Kyle is flying a helicopter and it is rising at 6.0 m/s when he releases a bag. After 2.0 s

(a) what is the bag's velocity?
-13.6 m/s
(b) how far has the bag fallen?

(c) how far below the helicopter is the bag?

To calculate the bag's velocity, we need to use the concept of freefall acceleration. The acceleration due to gravity is approximately 9.8 m/s^2. Since the bag is dropping, its velocity will be negative.

(a) To find the bag's velocity, we can use the formula:

velocity = initial velocity + (acceleration × time)

Given:
initial velocity (u) = 0 m/s (since the bag was released)
acceleration (a) = acceleration due to gravity = -9.8 m/s^2 (negative because the bag is dropping)
time (t) = 2.0 s

velocity = 0 + (-9.8 × 2.0) = -19.6 m/s

Therefore, the bag's velocity is -19.6 m/s.

(b) To find how far the bag has fallen, we can use the equation of motion:

distance fallen = (initial velocity × time) + (0.5 × acceleration × time^2)

Given:
initial velocity (u) = 0 m/s (since the bag was released)
acceleration (a) = acceleration due to gravity = -9.8 m/s^2 (negative because the bag is dropping)
time (t) = 2.0 s

distance fallen = (0 × 2.0) + (0.5 × -9.8 × 2.0^2)
= 0 + (0.5 × -9.8 × 4.0)
= 0 + (-19.6) = -19.6 m

Therefore, the bag has fallen 19.6 meters.

(c) To find how far below the helicopter the bag is, we need to consider the initial height from where the bag was released. If no information is given about the initial height, we cannot determine this value.

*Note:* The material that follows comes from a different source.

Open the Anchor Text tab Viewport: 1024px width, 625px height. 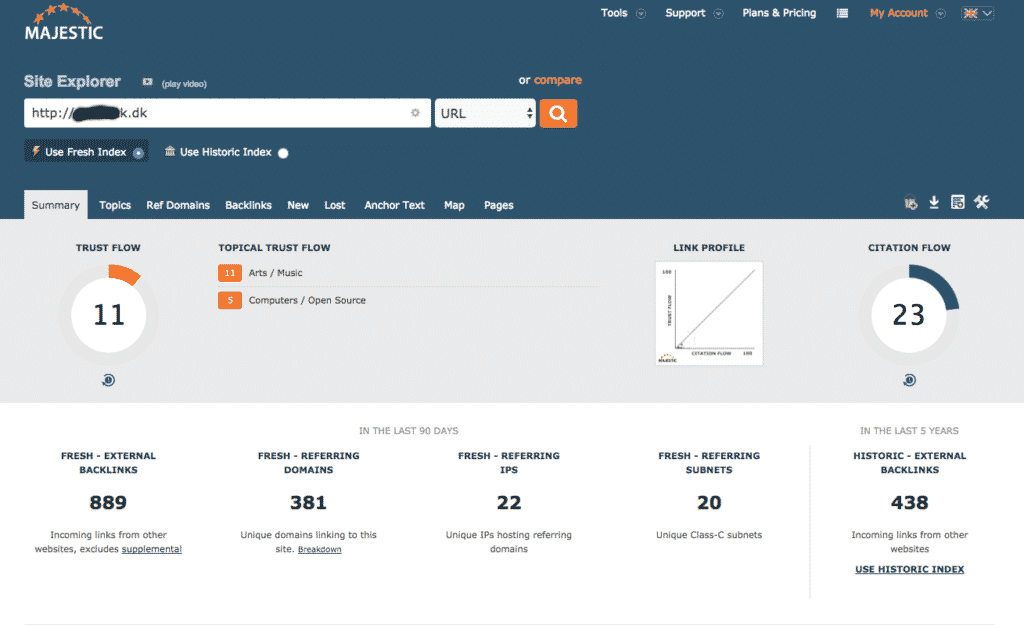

To solve this problem, we can use the equations of motion. The key concept to understand here is that when the bag is released, it will continue to move vertically downwards due to the force of gravity acting on it.

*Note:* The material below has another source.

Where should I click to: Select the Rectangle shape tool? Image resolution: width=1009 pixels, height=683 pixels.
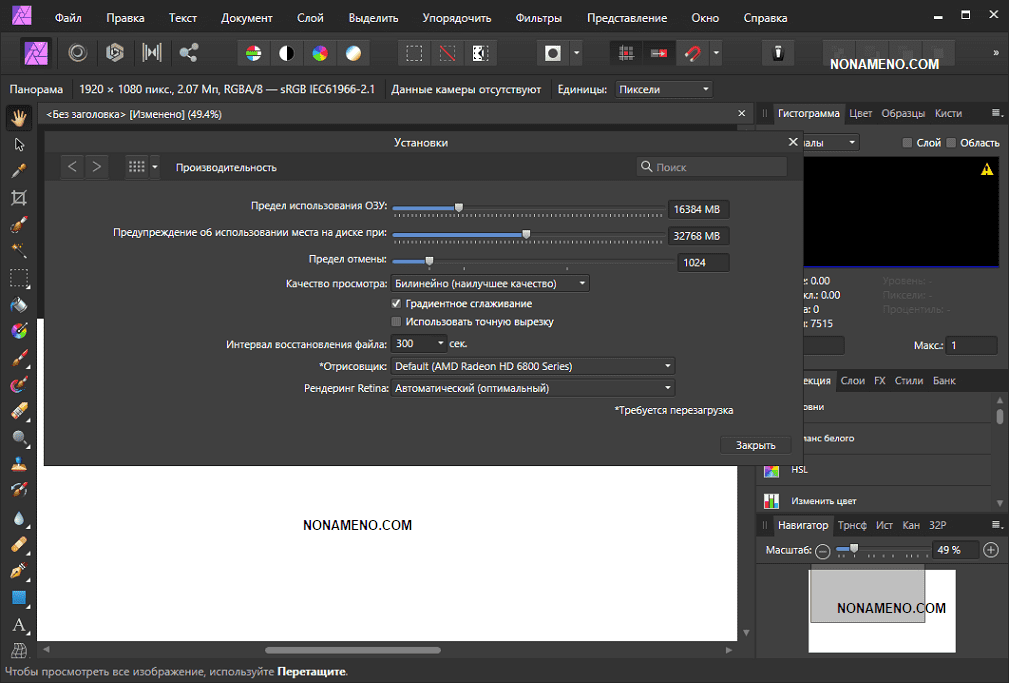[19, 598]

(a) To find the bag's velocity after 2.0 seconds, we need to consider its initial velocity, the acceleration due to gravity, and the time it takes to fall.

Since the helicopter is rising at 6.0 m/s, the initial velocity of the bag is also 6.0 m/s in the upward direction (since the bag is released while moving upwards with the helicopter). However, once the bag is released, it will start to fall downwards.

The acceleration due to gravity is approximately 9.8 m/s² and acts in the downward direction.

Using the equation of motion:
Vf = Vi + at

where Vf is the final velocity, Vi is the initial velocity, a is the acceleration, and t is the time, we can calculate the bag's final velocity.

Vf = 6.0 m/s + (-9.8 m/s²) × 2.0 s
Vf = 6.0 m/s - 19.6 m/s
Vf = -13.6 m/s

Therefore, the bag's velocity after 2.0 seconds is -13.6 m/s (downwards).

(b) To find how far the bag has fallen, we can use the formula for distance covered under constant acceleration:

d = Vi × t + 0.5 × a × t²

where d is the distance, Vi is the initial velocity, a is the acceleration, and t is the time.

Since the bag is released with an initial velocity of 6.0 m/s and it falls downward with an acceleration of 9.8 m/s², we can substitute these values into the equation:

d = 6.0 m/s × 2.0 s + 0.5 × (-9.8 m/s²) × (2.0 s)²
d = 12.0 m - 19.6 m
d = -7.6 m

Therefore, the bag has fallen 7.6 meters in the 2.0 seconds.

(c) To find how far below the helicopter the bag is, we need to consider the displacement in the downward direction.

The displacement is always given by:

displacement = Vi × t + 0.5 × a × t²

Since the bag is falling downwards, the displacement will be negative. So, using the same values for Vi, a, and t:

displacement = 6.0 m/s × 2.0 s + 0.5 × (-9.8 m/s²) × (2.0 s)²
displacement = 12.0 m - 19.6 m
displacement = -7.6 m

Therefore, the bag is located 7.6 meters below the helicopter.